I probably would not take either side of this bet.
I think the most impressive part of ballistic missiles (which are fairly simple) is the glide vehicle (as you mention) and also getting the guidance systems necessary for an anti-ship version to withstand the stress and heat of high-speed travel. Definitely very impressive, but essentially just pairing an antiship seeker with a ballistic missile. I tend to find the P-700 (fielded in the 1980s by the Soviet Union, designed to operate as part of a swarm targeting carriers) more conceptually interesting, although Dase may very well be correct that it is too clever by half.
Few modern Iranian missiles were intercepted in the last attack. Almost none. And these aren't as flat flying or as evasive as Iskander. Jamming satellites might work perhaps but it has inertial guidance so who knows how well..
That's your supposition, yank. Ask yourself what is a carrier group going to do when 128 maneuvering hypersonic glide vehicles appear over it.
Ask yourself how the carrier group is going to fare when it has what, 200 anti missiles. Even with perfect interception rates that's only 100 intercepted inbound missiles. Chinese LOVE large number production and they dug 1000kms of tunnels in mountains north of beijing.

(RECORDED DATA)

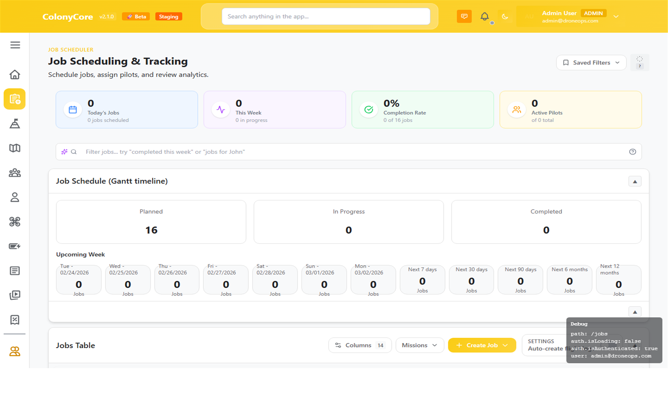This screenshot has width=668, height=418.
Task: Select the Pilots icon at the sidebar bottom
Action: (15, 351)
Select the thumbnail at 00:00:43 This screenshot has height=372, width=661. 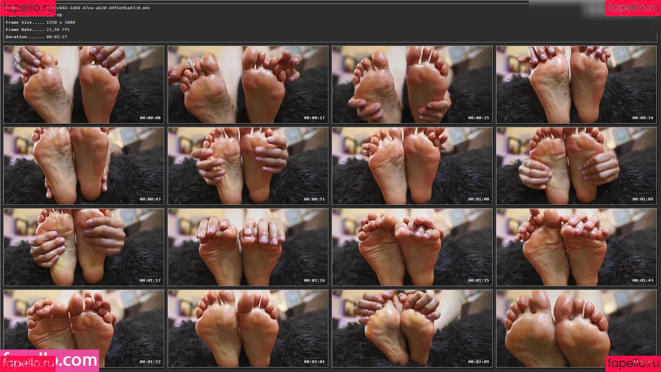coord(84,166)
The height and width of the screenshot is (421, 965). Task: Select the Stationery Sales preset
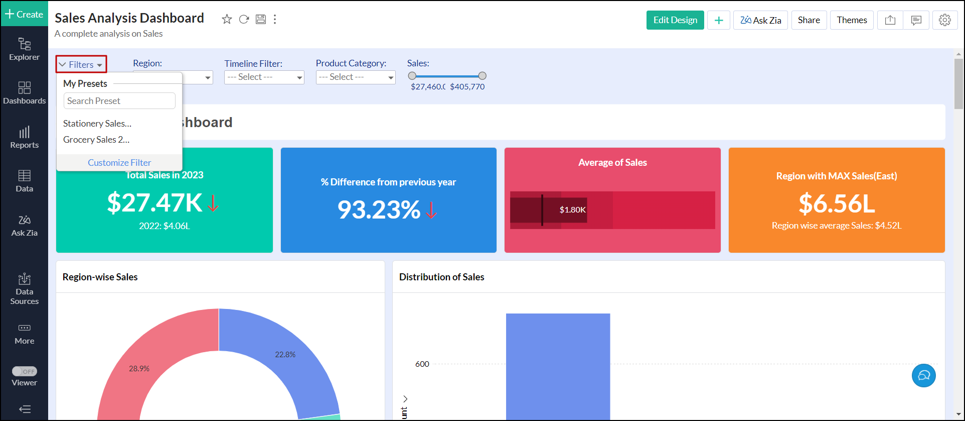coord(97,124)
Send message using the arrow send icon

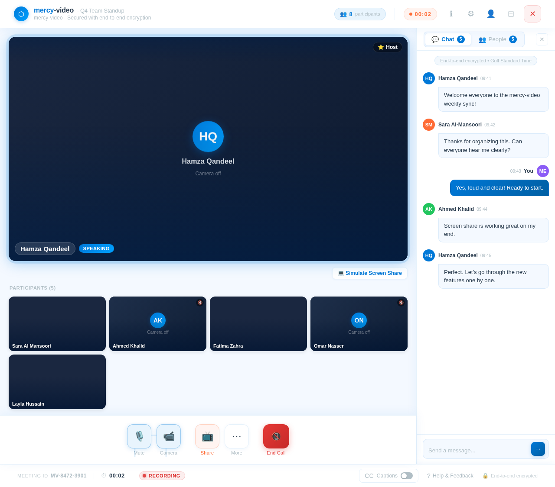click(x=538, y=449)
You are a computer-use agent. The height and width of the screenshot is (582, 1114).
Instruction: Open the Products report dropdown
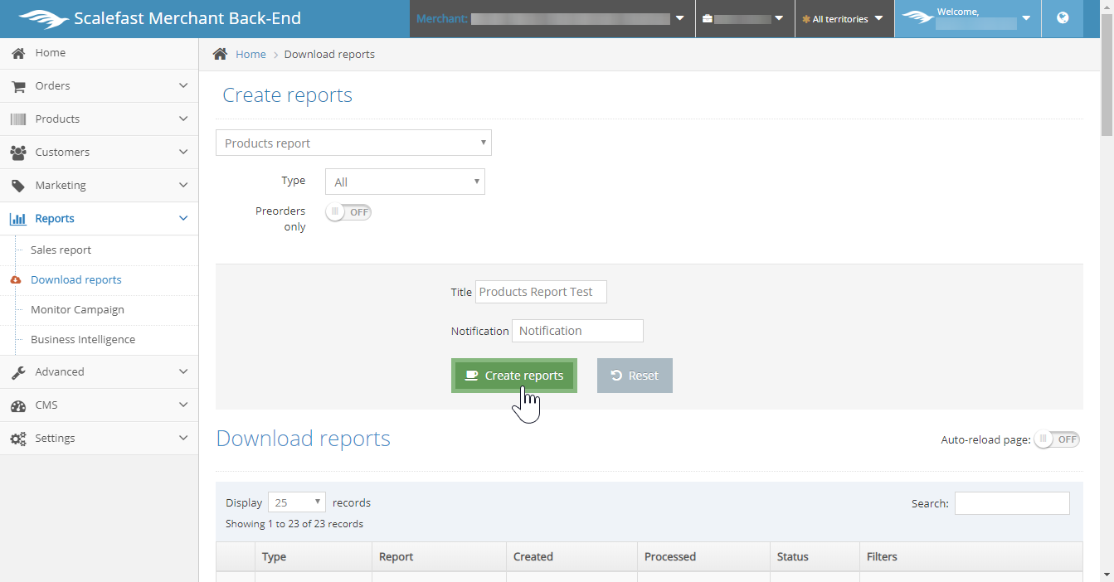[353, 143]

==

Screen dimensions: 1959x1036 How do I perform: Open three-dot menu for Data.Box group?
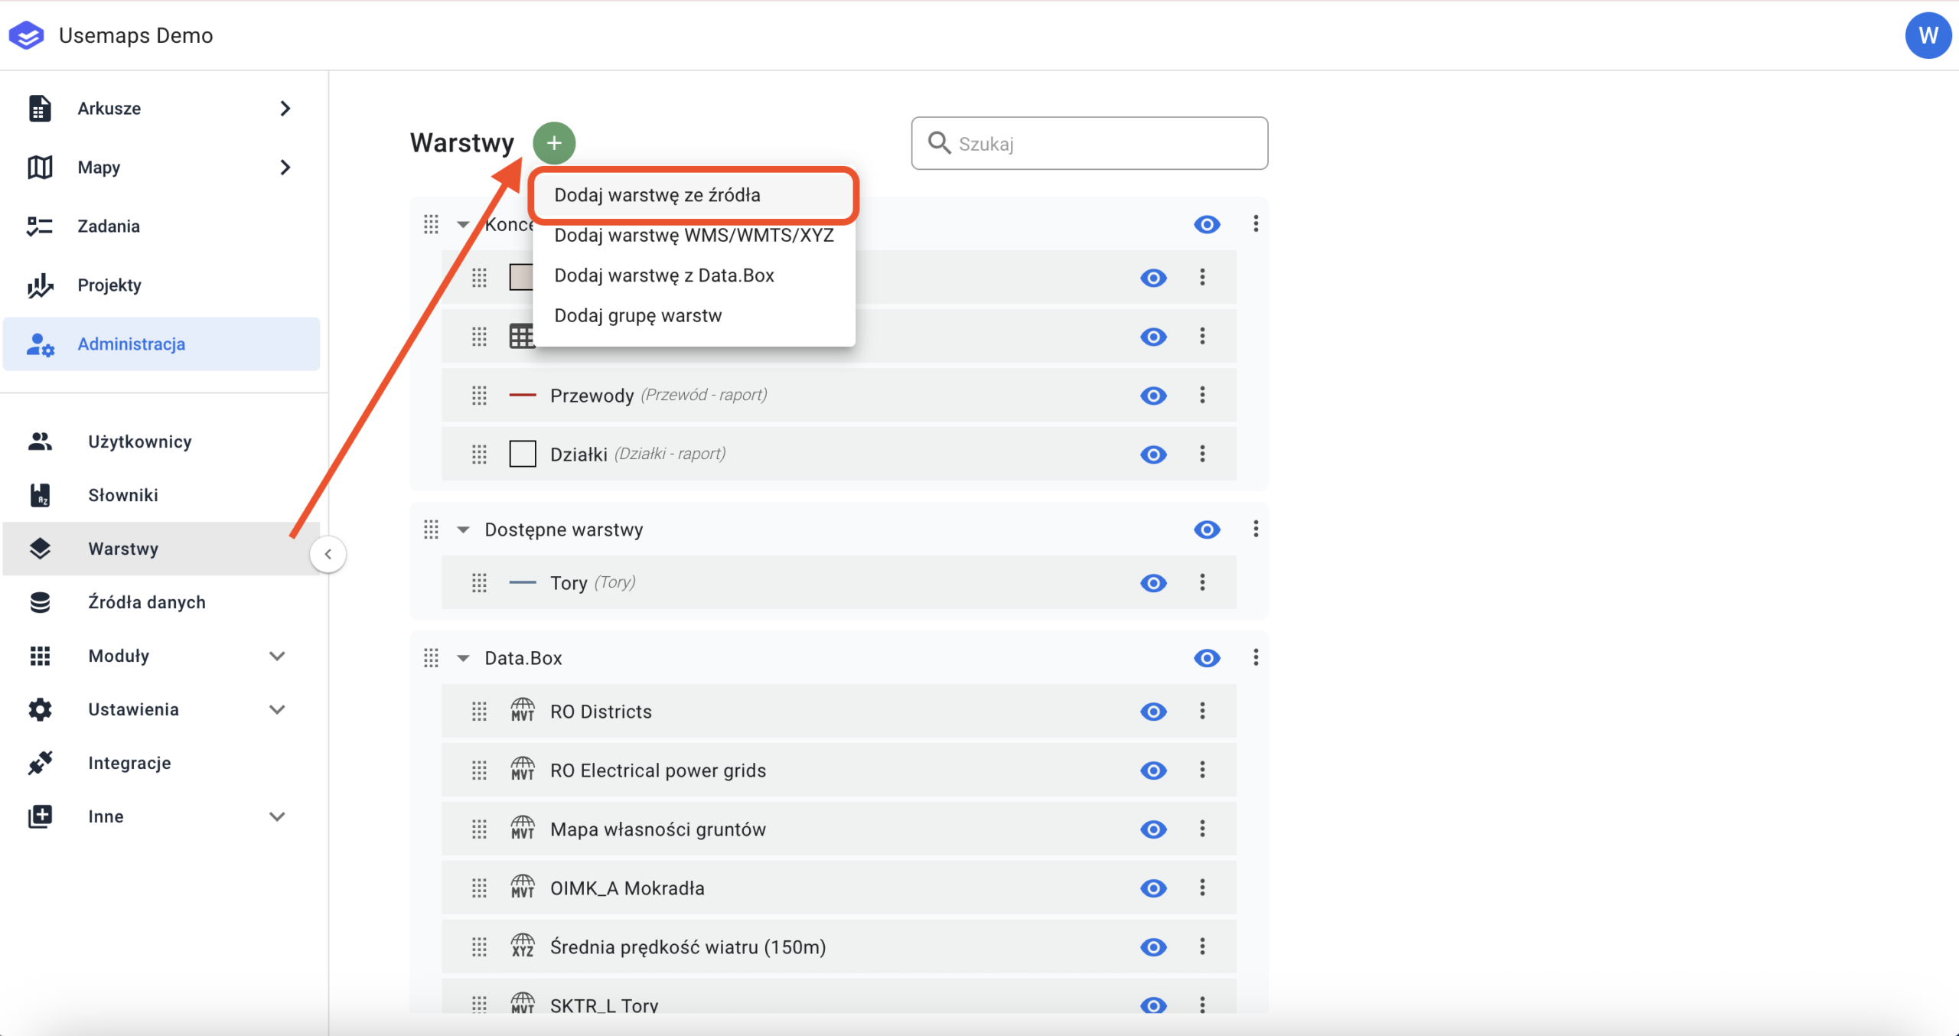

(PROBLEMS AND TASKS)
A. Transcribe the passage of the anti-ship missile discussion running from "Few modern Iranian" down to "appear over it.".
B. Summarize the anti-ship missile discussion in two sentences.

(SOLUTION SET)
A.
Few modern Iranian missiles were intercepted in the last attack. Almost none. And these aren't as flat flying or as evasive as Iskander. Jamming satellites might work perhaps but it has inertial guidance so who knows how well..
That's your supposition, yank. Ask yourself what is a carrier group going to do when 128 maneuvering hypersonic glide vehicles appear over it.

B. One participant calls the glide vehicle and the heat-resistant guidance of anti-ship versions the most impressive parts of ballistic missiles, yet finds the Soviet P-700, designed to operate in a swarm against carriers, more conceptually interesting. Others note that few modern Iranian missiles were intercepted in the last attack, and they argue that a carrier group with roughly 200 anti-missiles could stop at most 100 inbound missiles, while China favors large-number production.